Task objective
All lines from the one with "Santriwati Asal Aikmual" through the end of the records below are to be given again exactly, and nothing else.

__________

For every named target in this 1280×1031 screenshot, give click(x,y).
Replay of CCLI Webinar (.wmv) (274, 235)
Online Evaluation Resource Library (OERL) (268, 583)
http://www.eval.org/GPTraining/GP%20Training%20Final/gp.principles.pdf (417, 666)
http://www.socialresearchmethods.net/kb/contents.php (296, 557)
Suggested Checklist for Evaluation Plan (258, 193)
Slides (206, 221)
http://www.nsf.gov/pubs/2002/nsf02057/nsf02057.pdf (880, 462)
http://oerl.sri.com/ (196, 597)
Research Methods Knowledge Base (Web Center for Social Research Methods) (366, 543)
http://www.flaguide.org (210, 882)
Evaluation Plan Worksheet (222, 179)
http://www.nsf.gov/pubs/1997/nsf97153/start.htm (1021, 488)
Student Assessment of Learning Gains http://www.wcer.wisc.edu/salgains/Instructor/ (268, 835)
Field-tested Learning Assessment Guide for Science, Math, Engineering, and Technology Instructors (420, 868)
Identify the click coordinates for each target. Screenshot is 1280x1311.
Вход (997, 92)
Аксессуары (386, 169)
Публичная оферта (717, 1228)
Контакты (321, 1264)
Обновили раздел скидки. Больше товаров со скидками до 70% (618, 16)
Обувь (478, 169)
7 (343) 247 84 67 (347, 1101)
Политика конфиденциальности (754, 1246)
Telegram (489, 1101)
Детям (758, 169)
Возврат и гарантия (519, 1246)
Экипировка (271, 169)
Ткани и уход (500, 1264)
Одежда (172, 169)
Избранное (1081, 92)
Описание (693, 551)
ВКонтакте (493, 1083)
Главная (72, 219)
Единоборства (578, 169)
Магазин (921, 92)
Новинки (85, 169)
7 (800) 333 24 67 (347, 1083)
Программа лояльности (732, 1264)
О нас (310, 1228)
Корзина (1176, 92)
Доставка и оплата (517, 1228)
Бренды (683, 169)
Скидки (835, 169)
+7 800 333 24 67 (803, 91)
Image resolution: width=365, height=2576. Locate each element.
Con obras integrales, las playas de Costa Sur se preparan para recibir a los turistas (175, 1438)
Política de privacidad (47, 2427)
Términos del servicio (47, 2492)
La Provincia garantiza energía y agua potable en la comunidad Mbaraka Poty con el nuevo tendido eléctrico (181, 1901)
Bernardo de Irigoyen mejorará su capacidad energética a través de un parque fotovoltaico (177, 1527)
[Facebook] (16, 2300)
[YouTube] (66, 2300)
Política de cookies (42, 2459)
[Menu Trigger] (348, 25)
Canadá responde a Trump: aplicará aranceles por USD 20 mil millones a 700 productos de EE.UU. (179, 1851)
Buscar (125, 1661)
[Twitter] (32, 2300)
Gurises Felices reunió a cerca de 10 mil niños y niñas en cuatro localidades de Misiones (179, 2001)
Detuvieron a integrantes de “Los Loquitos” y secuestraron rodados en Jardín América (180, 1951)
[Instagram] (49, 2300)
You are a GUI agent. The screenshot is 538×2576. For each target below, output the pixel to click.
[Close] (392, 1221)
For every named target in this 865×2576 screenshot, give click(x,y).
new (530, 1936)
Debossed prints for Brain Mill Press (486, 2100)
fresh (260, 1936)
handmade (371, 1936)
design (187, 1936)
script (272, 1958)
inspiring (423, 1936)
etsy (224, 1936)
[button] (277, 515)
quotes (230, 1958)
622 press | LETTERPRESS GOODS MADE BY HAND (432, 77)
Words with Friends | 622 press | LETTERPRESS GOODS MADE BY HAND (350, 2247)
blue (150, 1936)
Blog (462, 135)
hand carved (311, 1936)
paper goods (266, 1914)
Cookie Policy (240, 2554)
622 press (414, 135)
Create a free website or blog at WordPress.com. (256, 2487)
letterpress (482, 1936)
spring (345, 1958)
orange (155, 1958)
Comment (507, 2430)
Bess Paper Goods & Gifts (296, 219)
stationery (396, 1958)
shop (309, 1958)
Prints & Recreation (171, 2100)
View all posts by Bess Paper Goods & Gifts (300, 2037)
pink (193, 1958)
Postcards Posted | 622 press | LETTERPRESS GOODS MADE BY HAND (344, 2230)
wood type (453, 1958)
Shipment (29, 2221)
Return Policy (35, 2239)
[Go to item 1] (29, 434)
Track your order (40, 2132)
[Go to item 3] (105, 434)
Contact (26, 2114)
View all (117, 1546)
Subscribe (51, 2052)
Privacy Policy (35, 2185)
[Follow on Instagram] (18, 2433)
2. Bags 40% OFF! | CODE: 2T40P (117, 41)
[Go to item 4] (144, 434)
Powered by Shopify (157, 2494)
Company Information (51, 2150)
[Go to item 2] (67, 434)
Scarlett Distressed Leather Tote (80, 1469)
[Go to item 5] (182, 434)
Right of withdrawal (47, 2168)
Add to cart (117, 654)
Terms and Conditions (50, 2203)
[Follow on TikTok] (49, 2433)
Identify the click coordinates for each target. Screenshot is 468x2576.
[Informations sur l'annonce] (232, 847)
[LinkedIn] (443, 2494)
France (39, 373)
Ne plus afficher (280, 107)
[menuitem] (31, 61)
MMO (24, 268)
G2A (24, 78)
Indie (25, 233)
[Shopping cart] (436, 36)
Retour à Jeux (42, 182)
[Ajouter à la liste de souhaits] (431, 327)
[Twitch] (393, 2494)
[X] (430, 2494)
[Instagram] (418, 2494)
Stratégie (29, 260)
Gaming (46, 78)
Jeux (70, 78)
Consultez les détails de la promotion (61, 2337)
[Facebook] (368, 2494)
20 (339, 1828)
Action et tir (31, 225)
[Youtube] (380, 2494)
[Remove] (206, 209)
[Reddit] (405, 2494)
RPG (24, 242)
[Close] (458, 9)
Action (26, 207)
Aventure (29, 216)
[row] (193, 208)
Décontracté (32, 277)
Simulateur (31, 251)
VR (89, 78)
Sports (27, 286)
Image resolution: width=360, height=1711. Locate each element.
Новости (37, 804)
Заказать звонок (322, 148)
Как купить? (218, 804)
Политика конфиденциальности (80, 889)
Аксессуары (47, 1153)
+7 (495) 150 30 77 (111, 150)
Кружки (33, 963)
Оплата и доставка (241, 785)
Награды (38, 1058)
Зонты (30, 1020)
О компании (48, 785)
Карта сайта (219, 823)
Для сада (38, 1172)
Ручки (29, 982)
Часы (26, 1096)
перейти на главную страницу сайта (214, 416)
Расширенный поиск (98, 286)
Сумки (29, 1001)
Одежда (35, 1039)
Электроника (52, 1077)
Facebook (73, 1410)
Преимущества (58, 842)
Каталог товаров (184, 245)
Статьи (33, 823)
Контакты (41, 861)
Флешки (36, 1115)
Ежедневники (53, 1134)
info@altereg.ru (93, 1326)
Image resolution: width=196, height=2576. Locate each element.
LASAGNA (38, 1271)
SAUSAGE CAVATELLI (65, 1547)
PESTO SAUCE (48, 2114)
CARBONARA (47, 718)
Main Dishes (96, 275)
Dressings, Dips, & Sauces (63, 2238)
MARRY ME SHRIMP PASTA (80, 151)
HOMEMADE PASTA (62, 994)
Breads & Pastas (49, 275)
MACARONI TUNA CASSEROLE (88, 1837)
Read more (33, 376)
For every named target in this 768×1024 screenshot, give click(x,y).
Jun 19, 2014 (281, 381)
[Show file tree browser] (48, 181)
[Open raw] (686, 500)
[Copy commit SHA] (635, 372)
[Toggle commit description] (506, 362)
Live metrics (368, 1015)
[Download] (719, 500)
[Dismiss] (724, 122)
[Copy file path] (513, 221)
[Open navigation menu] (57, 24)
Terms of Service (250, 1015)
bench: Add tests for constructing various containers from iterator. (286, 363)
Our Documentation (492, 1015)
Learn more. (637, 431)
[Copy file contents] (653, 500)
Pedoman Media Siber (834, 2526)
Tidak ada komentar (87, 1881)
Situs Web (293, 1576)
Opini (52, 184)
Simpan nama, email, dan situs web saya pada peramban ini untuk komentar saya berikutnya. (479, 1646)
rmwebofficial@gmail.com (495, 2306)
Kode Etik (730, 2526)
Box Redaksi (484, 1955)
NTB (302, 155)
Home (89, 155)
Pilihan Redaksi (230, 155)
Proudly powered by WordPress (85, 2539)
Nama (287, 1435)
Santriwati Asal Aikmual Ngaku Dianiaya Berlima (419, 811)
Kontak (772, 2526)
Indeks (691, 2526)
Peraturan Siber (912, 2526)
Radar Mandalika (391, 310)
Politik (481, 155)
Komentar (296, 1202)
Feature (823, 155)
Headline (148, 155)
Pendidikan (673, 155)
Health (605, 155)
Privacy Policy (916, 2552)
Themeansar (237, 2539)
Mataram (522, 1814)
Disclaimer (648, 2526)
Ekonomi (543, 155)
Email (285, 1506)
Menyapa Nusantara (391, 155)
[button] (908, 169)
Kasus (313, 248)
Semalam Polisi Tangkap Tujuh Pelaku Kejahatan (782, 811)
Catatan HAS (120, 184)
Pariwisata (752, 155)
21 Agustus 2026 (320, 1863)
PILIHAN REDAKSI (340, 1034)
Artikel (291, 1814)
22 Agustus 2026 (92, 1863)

__________

Result for this task
Santriwati Asal Aikmual Ngaku Dianiaya Berlima (419, 811)
Kontak (772, 2526)
Indeks (691, 2526)
Peraturan Siber (912, 2526)
Radar Mandalika (391, 310)
Politik (481, 155)
Komentar (296, 1202)
Feature (823, 155)
Headline (148, 155)
Pendidikan (673, 155)
Health (605, 155)
Privacy Policy (916, 2552)
Themeansar (237, 2539)
Mataram (522, 1814)
Disclaimer (648, 2526)
Ekonomi (543, 155)
Email (285, 1506)
Menyapa Nusantara (391, 155)
[button] (908, 169)
Kasus (313, 248)
Semalam Polisi Tangkap Tujuh Pelaku Kejahatan (782, 811)
Catatan HAS (120, 184)
Pariwisata (752, 155)
21 Agustus 2026 (320, 1863)
PILIHAN REDAKSI (340, 1034)
Artikel (291, 1814)
22 Agustus 2026 (92, 1863)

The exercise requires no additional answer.